ФОЛЬКЛОРИСТИКА
И.М. Нуриева
Удмуртский институт истории, языка, литературы УрО РАН, Ижевск
О северноудмуртских причитаниях-импровизациях (по материалам удмуртской лингвистической экспедиции 1929 г.)
Аннотация: Статья посвящена малоизученному в удмуртской фольклористике жанру причитаний. Текстологический анализ архивного материала фольклор-но-лингвистической экспедиции Удмуртского научно-исследовательского института 1929 г. позволил классифицировать имеющиеся образцы причитаний, а также поставить проблемы народной терминологии и типа речи в удмуртских причитаниях.
The article is devoted to less studied in Udmurt folkloristic genre of laments.

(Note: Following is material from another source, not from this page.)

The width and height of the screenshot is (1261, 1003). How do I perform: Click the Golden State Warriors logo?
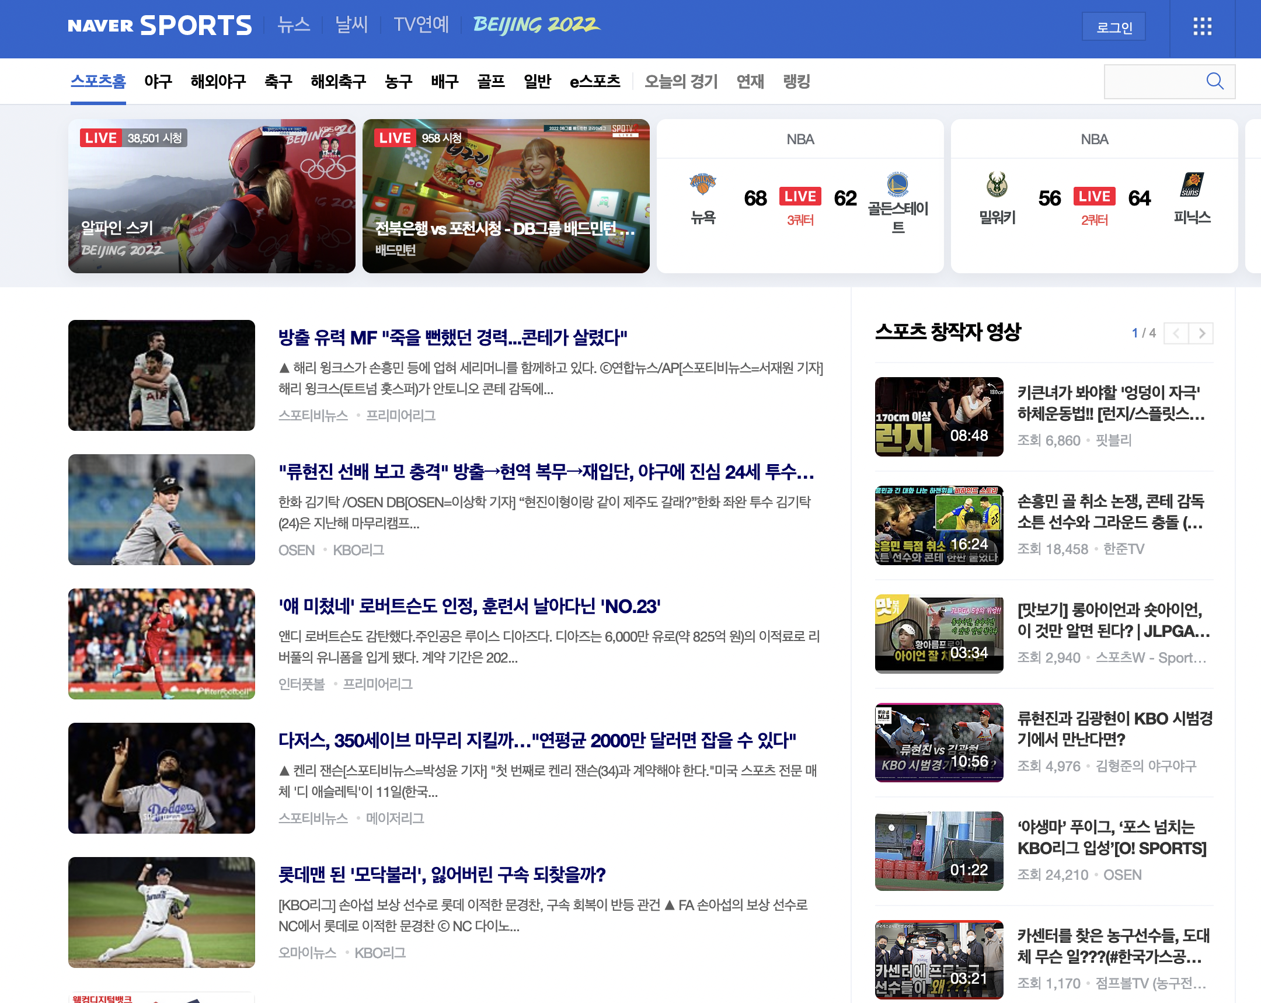pos(897,184)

The textual analyses of archive materials of field work (1929) of Udmurt Science Researcher Institute allows to classify all patterns of Laments in the manuscript, and to put problems of folk terms and type of language of Udmurt Laments.
Ключевые слова: внеобрядовая импровизация, крезь, причитание.
Non ritual improvisation, krez, Lament.
УДК: 783.
Контактная информация: Ижевск, ул. Ломоносова, 4, УИИЯЛ УрО РАН. Тел. (3412) 687870.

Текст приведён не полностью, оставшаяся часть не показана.